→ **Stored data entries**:
____

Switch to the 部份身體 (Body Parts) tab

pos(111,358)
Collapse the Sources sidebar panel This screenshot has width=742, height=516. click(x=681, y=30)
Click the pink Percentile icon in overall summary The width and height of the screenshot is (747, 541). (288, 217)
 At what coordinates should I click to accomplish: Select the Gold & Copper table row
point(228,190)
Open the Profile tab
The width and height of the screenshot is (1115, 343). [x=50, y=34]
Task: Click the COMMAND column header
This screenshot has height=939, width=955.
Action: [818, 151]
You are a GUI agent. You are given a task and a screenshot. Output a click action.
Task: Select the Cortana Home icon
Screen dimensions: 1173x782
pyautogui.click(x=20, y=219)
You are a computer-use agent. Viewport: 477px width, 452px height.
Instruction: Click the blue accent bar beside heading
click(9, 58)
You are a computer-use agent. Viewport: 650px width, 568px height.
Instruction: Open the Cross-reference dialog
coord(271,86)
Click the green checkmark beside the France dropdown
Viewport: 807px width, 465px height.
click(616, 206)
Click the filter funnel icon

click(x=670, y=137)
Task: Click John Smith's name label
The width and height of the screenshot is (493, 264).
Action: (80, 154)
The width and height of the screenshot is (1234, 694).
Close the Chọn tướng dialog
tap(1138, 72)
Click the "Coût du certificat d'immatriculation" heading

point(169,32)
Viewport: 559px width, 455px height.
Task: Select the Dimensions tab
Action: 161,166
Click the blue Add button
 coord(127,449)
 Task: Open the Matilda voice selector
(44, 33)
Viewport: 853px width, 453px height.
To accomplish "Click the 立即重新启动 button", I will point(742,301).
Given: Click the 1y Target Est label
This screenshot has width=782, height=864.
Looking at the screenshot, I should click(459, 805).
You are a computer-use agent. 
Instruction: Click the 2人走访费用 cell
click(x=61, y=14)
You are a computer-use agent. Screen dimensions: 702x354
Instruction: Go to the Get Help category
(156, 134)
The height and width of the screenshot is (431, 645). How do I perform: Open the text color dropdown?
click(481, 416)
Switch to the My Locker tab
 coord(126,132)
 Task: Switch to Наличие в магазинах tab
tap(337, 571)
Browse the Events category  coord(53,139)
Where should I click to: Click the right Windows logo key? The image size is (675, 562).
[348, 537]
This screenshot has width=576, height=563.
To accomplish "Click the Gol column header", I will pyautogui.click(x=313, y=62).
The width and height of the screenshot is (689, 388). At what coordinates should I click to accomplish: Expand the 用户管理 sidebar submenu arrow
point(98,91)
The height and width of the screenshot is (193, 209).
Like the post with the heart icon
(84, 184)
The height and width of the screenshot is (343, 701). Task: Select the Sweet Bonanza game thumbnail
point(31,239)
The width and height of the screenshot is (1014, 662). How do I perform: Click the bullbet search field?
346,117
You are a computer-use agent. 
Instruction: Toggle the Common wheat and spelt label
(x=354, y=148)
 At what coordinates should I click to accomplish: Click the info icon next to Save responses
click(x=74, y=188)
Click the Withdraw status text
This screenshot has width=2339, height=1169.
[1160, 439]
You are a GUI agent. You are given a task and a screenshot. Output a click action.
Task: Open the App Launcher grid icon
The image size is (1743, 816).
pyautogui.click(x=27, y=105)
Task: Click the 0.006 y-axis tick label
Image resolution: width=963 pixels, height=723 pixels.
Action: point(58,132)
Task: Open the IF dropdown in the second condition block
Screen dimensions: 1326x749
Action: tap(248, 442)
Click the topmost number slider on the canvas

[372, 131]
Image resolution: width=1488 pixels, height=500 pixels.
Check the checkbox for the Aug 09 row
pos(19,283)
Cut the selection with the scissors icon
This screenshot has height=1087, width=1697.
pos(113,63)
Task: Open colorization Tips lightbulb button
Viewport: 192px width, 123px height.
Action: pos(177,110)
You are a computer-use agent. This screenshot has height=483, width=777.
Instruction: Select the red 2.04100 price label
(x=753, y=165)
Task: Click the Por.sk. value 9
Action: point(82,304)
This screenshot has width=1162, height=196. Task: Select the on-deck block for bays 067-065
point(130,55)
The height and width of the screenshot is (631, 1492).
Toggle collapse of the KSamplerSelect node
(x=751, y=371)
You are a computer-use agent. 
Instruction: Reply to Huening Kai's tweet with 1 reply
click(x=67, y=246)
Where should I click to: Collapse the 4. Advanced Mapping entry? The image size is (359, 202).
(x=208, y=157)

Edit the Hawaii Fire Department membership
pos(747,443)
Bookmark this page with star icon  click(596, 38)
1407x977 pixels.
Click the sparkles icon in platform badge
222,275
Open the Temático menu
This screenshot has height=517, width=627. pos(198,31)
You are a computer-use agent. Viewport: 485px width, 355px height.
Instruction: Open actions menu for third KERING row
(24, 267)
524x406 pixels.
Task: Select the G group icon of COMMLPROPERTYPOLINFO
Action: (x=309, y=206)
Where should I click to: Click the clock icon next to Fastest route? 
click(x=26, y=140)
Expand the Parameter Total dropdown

____

→ **TASK TO COMPLETE**:
Copy out every line of the data where the word "will" occurs.

→ **TASK SOLUTION**:
To accomplish "Click the 立即重新启动 button", I will point(742,301).
To accomplish "Click the Gol column header", I will pyautogui.click(x=313, y=62).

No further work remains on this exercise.